2. Review of the Quality Council Meeting Minutes dated January 27, 2015 to November 25, 2015 and quality reports for 2015 for Anesthesia, Bone Density, MRI, Nuclear Medicine, and Sleep Study revealed the quality reports included data collection only and lacked any corrective actions taken and follow up and monitoring to determine the effectiveness of actions taken. The quality reports for sleep study lacked data from the CAH facility only.

3. During an interview on 1/27/16 at 3:30 PM, Staff H, Director of Quality, confirmed quality reports for contracted services of Anesthesia, Bone Density, MRI, Nuclear Medicine, and Sleep Study included data collection only and lacked any corrective actions taken, follow up and monitoring to determine the effectiveness of actions taken. The quality reports for sleep study lacked data from the CAH facility only.

Based on document review, policy review and staff interviews, the Critical Access Hospital (CAH) failed to ensure 1 of 3 applicable active physicians, 2 of 4 applicable consulting physicians and 2 of 2 teleradiologists selected for review, received outside entity peer review completed by the network hospital, prior to reappointment to the Medical Staff, to evaluate the appropriateness of diagnosis and treatment furnished to patients at the CAH. (Staff E, F, N, O and P). The CAH identified 1 courtesy,1 associate, 5 active and 38 consulting physicians credentialed to provide services to CAH patients.

The CAH administrative staff identified the volume of services by the physicians as follows for the calendar year 2015:

Staff E, D.O. General Surgery - 418 patients
Staff F, M.D, Orthopedics - 69 patients
Staff N, M.D., Teleradiology - 14 reads
Staff O, M.D., Teleradiology - 13 reads
Staff P, M.D., Radiology - 6,100 reads

Failure to ensure all medical staff members receive outside entity peer review affects the CAH's ability to assure physicians provide quality care to their patients.

Findings include:

Review of a medical staff policy titled "Medical Staff QI/Peer Review", dated 12/21/11, revealed in part "... each physician should have one chart pulled at random ... and make those charts available to the external Peer Review ... The results of peer review shall be periodically reported , in aggregate, to ... the Monroe County Hospital Board of Trustees. Results of Peer Review will be considered at the time of re-credentialing by both the Medical Staff and the Board of Trustees ... ensure that these documents are available for review at that time... "

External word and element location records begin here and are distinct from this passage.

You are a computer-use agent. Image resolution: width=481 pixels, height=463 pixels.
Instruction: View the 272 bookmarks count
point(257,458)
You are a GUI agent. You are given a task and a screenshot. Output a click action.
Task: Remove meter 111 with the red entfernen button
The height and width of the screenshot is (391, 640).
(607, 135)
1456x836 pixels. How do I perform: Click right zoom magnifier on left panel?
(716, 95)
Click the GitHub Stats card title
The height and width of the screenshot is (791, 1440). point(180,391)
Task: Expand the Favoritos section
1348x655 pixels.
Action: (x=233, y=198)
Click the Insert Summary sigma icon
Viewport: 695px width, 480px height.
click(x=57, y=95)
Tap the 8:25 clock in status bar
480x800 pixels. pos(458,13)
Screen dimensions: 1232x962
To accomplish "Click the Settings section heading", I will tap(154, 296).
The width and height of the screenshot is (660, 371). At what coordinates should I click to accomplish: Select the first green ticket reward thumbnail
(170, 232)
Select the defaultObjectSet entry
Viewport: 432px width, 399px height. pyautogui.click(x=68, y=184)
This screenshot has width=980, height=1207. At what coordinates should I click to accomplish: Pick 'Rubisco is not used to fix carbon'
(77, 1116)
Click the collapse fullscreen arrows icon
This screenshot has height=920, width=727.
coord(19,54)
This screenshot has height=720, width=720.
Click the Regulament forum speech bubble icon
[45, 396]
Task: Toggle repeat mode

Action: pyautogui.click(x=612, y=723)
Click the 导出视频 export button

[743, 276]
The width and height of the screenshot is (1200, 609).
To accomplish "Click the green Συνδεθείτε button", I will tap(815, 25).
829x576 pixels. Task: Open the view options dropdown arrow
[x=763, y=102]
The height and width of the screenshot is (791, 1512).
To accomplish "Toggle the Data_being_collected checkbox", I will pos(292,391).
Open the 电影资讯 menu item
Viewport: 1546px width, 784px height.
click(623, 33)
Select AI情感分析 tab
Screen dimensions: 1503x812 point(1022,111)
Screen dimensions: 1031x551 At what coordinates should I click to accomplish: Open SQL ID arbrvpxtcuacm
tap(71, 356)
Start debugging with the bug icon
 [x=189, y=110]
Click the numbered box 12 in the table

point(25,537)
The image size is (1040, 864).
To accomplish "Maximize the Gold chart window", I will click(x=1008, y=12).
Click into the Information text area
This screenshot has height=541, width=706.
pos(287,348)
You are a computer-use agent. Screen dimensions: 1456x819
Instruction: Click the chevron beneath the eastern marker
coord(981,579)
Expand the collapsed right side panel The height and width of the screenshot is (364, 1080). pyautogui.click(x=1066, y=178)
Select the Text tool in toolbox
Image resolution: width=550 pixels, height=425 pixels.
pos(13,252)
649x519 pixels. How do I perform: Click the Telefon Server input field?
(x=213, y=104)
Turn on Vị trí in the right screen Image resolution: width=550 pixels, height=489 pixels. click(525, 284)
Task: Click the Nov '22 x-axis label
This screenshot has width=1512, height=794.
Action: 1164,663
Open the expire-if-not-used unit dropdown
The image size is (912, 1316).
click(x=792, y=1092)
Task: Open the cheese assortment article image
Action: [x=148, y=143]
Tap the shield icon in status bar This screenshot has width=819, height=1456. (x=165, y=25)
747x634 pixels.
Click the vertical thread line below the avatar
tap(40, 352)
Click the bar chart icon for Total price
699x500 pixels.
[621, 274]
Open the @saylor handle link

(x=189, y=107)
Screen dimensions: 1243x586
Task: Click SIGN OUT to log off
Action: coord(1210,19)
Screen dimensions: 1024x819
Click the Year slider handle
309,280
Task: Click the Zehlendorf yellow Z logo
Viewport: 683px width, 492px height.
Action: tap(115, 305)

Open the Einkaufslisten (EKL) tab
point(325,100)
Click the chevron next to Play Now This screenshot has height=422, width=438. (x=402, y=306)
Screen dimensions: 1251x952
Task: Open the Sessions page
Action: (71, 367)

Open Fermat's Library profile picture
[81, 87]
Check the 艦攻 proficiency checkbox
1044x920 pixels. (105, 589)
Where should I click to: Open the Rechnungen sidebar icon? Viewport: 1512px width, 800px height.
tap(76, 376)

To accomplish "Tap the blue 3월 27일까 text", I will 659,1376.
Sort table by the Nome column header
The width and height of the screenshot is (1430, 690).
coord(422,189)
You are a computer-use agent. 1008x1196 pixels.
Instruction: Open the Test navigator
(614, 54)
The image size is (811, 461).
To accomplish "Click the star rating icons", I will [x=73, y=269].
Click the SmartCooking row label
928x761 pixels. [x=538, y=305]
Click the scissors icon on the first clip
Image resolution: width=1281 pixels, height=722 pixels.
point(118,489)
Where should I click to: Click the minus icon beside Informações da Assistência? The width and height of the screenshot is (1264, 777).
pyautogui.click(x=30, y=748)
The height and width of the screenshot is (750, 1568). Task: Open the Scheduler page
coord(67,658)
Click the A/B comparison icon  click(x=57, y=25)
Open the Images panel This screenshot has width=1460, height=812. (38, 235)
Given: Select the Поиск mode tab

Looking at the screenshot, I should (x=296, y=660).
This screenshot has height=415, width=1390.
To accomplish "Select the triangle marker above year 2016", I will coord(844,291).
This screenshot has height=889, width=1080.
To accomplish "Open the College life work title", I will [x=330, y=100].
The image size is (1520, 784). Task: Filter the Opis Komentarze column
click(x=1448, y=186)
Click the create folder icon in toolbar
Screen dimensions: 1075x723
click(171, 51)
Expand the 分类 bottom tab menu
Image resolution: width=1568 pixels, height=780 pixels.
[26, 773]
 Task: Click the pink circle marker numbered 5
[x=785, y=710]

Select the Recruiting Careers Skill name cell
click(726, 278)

During review of CAH documentation on 1/28/16, beginning at 8:35 AM, Staff H, Director of Quality, acknowledged the CAH failed to obtain external peer review, completed by their network hospital, prior to re-appointment for Staff E, F, N, O and P. Staff H reported the results of the outside entity peer review are reported to the Medical Staff Quality Improvement committee but not included in re-appointment packets presented to the Medical Staff and Governing Body at the time of re-appointment.

During an interview on 1/28/16, at 8:50 AM, Staff V, Director of Radiology reported the contracted radiology groups for Staff N, O and P conducted peer review on their radiologists but confirmed the peer review did not include information specific to CAH patients.